And I continued with [the poet] Chuang Tzu, whom I read a lot in my youth, but had forgotten [all] about, and I produced 10 small booklets with my translations of his writings. Maybe it will be published in a more concentrated book form now.
I have never been to China, but my father spent one year there in the mid-30’s — before I was born — in South China. [He was] working for this Swedish company called ASEA (today it is part of [the multinational] ABB), making electrical installations. They were building a paper mill, but then the Japanese started bombing in 1936, so they had to leave and this fucking paper mill was bombed.
My father brought [home] a lot of items – furniture, and lots of other stuff from China. And then I heard all these stories from him — all my childhood — and I got very tired of them. But then, when I got older and he got old and eventually died, I was like, «Oh shit! I should have talked more with him about that!», you know?

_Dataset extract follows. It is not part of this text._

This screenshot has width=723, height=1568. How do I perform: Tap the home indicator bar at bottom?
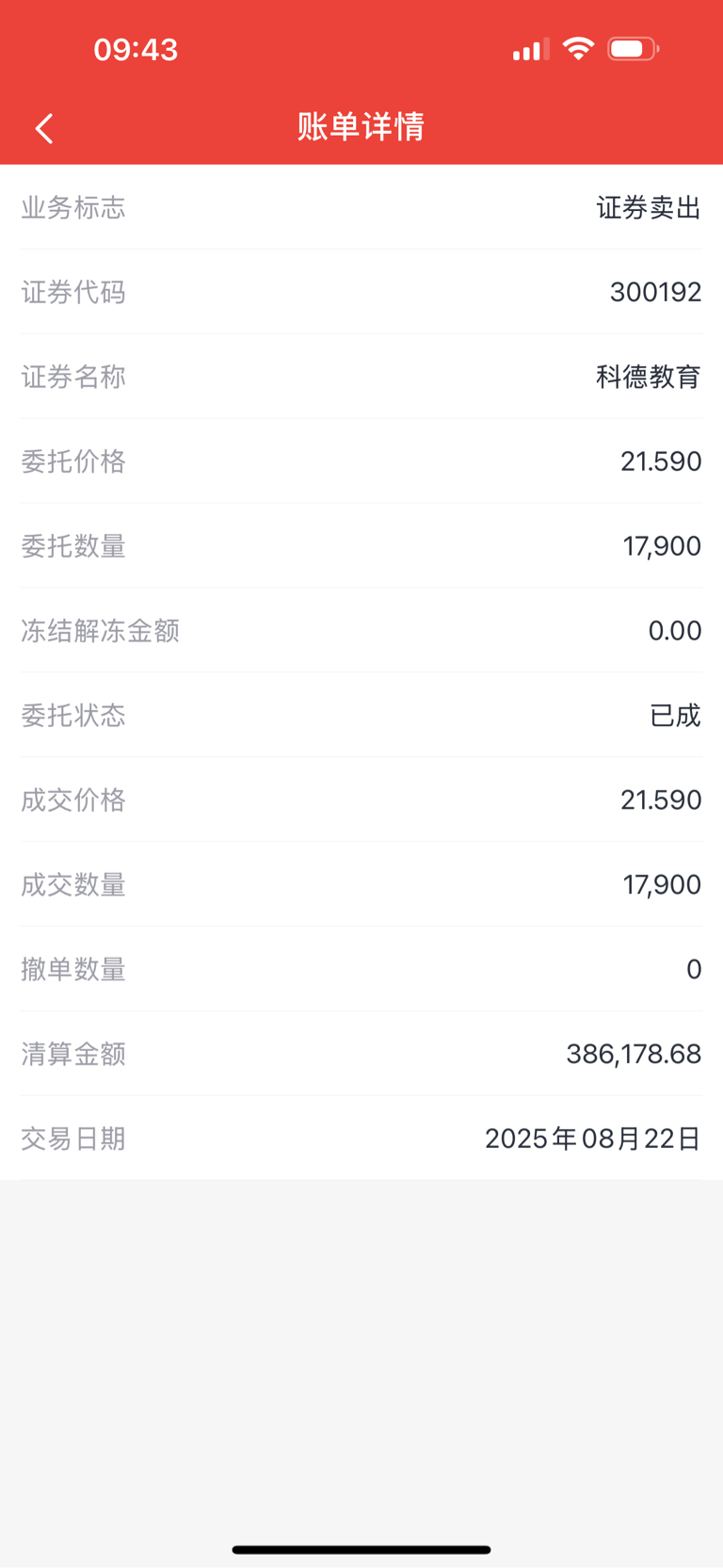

His dream was to publish a book [about his stay in China]. He took a lot of good photos — and the negatives are still OK — in China at the time, and he wrote lots [of text]. When he died, this material disappeared with my old mother and sister. But later I refound it and it has been with me for a couple of years now. I try to write it in[to] the computer, and I have a Chinese speaking friend who wants to make a book [out of the material] … We will see.
Roland Keijser at Hagenfesten in Sweden, 2011
From free jazz to fusion to folk and back
I was a jazz musician, then [later] I got interested in folk music. I lost my interest in this more sophisticated stuff, [like] Webern, Stockhausen, Darmstadt etc. I wanted just [to play] a wooden flute and [do] very simple traditional stuff. Maybe this is still my world – although I’m also a dedicated student of the theoretical foundations of Ragas, Maqams etc.
[During the] second half of the 1960’s I had a rather free jazz quartet [Roland Keijsers Quartet, with Bengt Berger and others], which around 1969 evolved into a kind of «world music» ensemble. [This ensemble] took the name Arbete och Fritid, «Work and spare time» [a better translation of the band name would be Labour and Leisure]. I read a book by Herbert Marcuse [this is prob. Marcuse’s Eros and Civilization], which played around with this terminology.
But also during the early 1970’s I played with a very special Swedish group. We finally chose the name Blå Tåget (Blue Train) [for this band]. [Blå Tåget] is the name of a [fun fair] train in Stockholm, in the region called Gröna Lund [a fun fair]. Here people ride carousels and have fun, and there is this «ghost train» [called Blå Tåget]. Formerly we had used the band name Gunder Hägg. This was [taken from] the name of a famous Swedish long distance runner, who took a lot of prizes during the 1940’s.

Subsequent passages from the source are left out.